Dear Hossein, I guess I didn't provide the spin lock version of the code for the example, I had read and tried adding a spin lock in the code. set_lock with a spinlock around the dataload into the dataframe didn't help at all.

Best, Marius

hosseinmoein commented 4 months ago

What I can surmise from the stack trace you provided is that the threads are overwriting themselves in the static members of hetero vectors.

hosseinmoein commented 4 months ago

maybe provide a snippet of the code where you set the lock and how you define the lock

mdumitrean commented 4 months ago

class MinuteObservationFetch {
private:
    hmdf::SpinLock spinLock;
public:
    void createRandom(string t) {
            ....
            hmdf::StdDataFrame<uint64_t>::set_lock(&spinLock);
            MinuteObservationFetchTicker ticker(std::move(t));
            ticker.loadData(std::move(id_vec), std::move(name_vec), std::move(unix_vec), std::move(date_vec), std::move(symbol_vec),
                            std::move(open_vec), std::move(high_vec), std::move(low_vec), std::move(close_vec), std::move(volume_vec),
                            std::move(volume_usd_vec));
            insertInMap(t, std::move(ticker));
            hmdf::StdDataFrame<uint64_t>::remove_lock();
            ....

Makes no difference.

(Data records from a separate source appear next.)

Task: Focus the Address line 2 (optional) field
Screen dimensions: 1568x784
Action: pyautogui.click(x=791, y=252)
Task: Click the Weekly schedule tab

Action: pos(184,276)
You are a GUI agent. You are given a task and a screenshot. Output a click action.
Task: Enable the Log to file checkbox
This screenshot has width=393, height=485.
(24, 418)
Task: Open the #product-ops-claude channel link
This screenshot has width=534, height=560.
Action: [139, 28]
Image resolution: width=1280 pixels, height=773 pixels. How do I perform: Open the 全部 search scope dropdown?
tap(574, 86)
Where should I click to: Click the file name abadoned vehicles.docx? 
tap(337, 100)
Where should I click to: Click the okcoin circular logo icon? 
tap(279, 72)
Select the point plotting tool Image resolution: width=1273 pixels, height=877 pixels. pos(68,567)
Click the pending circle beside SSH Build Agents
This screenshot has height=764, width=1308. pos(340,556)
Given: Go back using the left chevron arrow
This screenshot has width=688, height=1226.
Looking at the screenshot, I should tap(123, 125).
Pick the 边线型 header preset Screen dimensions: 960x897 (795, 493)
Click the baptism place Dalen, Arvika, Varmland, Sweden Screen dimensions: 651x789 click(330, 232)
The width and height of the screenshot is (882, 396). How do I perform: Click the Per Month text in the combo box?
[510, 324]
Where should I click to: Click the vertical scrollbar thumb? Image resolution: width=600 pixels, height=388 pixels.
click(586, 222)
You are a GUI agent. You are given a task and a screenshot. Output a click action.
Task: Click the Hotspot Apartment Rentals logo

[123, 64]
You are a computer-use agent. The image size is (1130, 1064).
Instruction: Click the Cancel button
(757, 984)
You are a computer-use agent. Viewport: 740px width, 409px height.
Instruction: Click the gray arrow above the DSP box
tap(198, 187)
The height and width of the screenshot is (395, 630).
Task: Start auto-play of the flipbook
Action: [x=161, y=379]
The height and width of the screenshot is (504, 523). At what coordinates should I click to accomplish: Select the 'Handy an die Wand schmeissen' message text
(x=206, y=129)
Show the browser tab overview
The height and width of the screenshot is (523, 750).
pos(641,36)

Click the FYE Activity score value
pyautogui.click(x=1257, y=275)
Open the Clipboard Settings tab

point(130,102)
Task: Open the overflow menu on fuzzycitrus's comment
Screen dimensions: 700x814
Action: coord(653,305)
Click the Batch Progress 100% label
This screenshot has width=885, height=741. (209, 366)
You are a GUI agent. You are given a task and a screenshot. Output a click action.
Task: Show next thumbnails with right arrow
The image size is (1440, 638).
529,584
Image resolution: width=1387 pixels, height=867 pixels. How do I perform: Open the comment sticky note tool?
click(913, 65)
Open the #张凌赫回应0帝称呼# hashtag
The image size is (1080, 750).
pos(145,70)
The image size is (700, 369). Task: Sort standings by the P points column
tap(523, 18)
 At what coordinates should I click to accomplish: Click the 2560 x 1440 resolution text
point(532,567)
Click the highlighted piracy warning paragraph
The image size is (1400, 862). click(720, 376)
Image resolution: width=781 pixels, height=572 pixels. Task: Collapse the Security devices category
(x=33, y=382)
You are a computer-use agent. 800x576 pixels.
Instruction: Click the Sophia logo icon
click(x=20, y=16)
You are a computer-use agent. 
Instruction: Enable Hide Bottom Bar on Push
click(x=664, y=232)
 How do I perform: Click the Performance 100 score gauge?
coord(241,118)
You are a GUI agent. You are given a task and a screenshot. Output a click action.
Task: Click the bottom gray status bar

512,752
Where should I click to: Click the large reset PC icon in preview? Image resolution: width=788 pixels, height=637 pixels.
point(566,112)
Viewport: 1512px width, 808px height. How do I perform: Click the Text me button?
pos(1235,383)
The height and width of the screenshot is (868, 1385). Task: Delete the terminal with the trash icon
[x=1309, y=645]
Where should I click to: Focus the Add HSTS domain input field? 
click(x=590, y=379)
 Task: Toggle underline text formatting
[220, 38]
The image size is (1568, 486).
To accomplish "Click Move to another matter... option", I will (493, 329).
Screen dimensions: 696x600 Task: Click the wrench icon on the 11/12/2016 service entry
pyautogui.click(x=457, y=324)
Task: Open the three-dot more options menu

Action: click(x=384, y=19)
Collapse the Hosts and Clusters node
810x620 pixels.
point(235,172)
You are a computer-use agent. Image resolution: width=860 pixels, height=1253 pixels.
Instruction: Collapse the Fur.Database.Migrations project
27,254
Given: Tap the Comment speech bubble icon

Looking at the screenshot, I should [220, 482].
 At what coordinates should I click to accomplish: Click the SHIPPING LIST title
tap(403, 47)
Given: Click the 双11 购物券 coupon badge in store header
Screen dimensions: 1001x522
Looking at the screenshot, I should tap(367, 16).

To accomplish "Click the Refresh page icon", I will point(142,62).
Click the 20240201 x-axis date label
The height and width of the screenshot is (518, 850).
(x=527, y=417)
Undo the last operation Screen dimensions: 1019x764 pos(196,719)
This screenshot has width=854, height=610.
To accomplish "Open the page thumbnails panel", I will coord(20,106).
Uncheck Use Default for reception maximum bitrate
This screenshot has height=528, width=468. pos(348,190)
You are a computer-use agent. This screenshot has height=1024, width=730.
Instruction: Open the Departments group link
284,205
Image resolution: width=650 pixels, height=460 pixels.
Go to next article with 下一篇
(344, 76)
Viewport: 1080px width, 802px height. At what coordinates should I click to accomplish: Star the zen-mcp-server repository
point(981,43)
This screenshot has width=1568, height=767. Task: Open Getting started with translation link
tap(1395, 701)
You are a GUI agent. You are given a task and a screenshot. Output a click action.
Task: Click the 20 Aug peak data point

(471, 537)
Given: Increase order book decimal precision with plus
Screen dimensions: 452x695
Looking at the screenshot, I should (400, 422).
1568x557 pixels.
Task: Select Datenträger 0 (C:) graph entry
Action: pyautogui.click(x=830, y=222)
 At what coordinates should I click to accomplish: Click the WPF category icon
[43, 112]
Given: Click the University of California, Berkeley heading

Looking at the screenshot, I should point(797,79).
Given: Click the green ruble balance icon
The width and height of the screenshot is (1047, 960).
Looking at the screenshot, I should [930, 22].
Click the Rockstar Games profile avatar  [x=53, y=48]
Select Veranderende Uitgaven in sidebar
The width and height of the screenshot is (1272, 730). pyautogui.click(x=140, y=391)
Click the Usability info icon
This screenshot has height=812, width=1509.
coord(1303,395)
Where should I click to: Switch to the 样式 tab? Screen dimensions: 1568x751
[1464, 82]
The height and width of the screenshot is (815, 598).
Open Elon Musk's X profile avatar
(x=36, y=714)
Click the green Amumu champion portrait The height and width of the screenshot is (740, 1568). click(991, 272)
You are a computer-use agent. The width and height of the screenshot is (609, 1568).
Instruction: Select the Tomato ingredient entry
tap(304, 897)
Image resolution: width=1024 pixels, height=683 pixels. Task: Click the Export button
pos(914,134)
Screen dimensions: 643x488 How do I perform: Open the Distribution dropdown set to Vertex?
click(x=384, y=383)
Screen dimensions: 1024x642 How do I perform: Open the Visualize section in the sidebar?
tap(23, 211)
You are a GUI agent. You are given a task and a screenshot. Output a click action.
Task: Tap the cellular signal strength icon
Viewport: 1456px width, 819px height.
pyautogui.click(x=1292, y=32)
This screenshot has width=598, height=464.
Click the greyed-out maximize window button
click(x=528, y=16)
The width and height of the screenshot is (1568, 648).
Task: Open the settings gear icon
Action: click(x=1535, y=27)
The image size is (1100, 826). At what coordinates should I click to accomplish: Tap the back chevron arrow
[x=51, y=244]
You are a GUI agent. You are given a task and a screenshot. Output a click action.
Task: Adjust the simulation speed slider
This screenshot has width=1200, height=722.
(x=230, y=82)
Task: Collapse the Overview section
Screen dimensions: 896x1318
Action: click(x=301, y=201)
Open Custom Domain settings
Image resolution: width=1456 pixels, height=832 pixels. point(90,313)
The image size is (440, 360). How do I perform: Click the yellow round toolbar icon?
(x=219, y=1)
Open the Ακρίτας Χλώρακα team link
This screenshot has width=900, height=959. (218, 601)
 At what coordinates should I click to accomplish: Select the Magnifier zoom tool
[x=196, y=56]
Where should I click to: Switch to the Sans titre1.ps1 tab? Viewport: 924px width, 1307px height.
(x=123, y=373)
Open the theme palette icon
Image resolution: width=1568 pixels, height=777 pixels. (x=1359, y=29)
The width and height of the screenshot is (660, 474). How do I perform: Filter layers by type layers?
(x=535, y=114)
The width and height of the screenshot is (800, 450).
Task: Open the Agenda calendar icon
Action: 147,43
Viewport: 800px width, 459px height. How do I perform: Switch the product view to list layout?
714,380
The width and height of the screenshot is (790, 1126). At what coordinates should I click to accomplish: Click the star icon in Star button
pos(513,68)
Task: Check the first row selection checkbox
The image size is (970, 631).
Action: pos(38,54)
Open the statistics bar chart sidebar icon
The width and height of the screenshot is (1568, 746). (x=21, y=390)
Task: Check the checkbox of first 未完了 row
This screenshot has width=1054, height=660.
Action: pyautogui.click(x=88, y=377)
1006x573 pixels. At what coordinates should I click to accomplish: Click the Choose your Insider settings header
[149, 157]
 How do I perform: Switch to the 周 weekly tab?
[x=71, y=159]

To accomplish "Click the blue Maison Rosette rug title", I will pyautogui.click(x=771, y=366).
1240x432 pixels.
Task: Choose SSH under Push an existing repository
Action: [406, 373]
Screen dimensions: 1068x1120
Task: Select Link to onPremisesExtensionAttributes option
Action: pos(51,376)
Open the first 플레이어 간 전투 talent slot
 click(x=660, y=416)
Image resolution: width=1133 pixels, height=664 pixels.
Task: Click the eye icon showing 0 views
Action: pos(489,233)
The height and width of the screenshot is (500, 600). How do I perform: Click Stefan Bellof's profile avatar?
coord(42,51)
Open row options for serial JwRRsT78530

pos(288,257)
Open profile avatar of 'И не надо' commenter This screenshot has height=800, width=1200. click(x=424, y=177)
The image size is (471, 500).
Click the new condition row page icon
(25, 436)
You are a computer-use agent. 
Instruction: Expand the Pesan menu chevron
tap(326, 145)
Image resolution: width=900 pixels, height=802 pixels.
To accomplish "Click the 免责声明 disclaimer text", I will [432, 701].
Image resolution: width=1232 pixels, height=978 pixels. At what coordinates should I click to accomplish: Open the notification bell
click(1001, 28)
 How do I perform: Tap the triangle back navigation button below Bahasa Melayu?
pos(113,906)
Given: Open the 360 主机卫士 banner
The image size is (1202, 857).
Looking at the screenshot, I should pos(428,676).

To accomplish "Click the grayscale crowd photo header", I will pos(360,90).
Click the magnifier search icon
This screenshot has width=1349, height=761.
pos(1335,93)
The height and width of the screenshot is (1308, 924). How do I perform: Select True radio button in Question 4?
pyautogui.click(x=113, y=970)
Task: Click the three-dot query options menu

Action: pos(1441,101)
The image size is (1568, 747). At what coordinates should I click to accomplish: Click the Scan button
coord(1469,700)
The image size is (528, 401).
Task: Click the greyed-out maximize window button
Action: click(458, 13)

Tried many variations.

mdumitrean commented 4 months ago

Oh wow.

I think I got it. It's finally no longer dying. The lock has to be not around the actual creation of each dataframe and write to dataframe, individually, but encompassing the entire thread creation.

    void createRandom(string t) {
            vector<uint64_t> id_vec;
            vector<string> name_vec;
            vector<uint64_t> unix_vec;
            vector<string> date_vec;
            vector<string> symbol_vec;
            vector<double> open_vec;
            vector<double> high_vec;
            vector<double> low_vec;
            vector<double> close_vec;
            vector<double> volume_vec;
            vector<double> volume_usd_vec;
            for (int j = 0; j < 20000; j++) {
                id_vec.push_back(j);
                name_vec.emplace_back("NAME" + to_string(j));
                unix_vec.push_back(j);
                date_vec.emplace_back("DATE" + to_string(j));
                symbol_vec.emplace_back("SYMBOL" + to_string(j));
                open_vec.push_back(j);
                high_vec.push_back(j);
                low_vec.push_back(j);
                close_vec.push_back(j);
                volume_vec.push_back(j);
                volume_usd_vec.push_back(j);
            }

            MinuteObservationFetchTicker ticker(std::move(t));
            ticker.loadData(std::move(id_vec), std::move(name_vec), std::move(unix_vec), std::move(date_vec), std::move(symbol_vec),
                            std::move(open_vec), std::move(high_vec), std::move(low_vec), std::move(close_vec), std::move(volume_vec),
                            std::move(volume_usd_vec));
            insertInMap(t, std::move(ticker));
    }

void test1() {
    cout << "Test1" << endl;
    MinuteObservationFetch fetch;
    hmdf::SpinLock spinLock;
    hmdf::StdDataFrame<uint64_t>::set_lock(&spinLock);
    fetch.populate(128);
    hmdf::StdDataFrame<uint64_t>::remove_lock();

    cout << "Test1 done" << endl;
}

mdumitrean commented 4 months ago

I spoke too soon. The dataframe still eventually corrupted (just a lot less often); I have gone ahead and just used plain vectors and have no more issues. I wish I could have used the DataFrame library, but it's just too sensitive and I couldn't figure out how to get it to work right in high performance many thread environment (128 threads).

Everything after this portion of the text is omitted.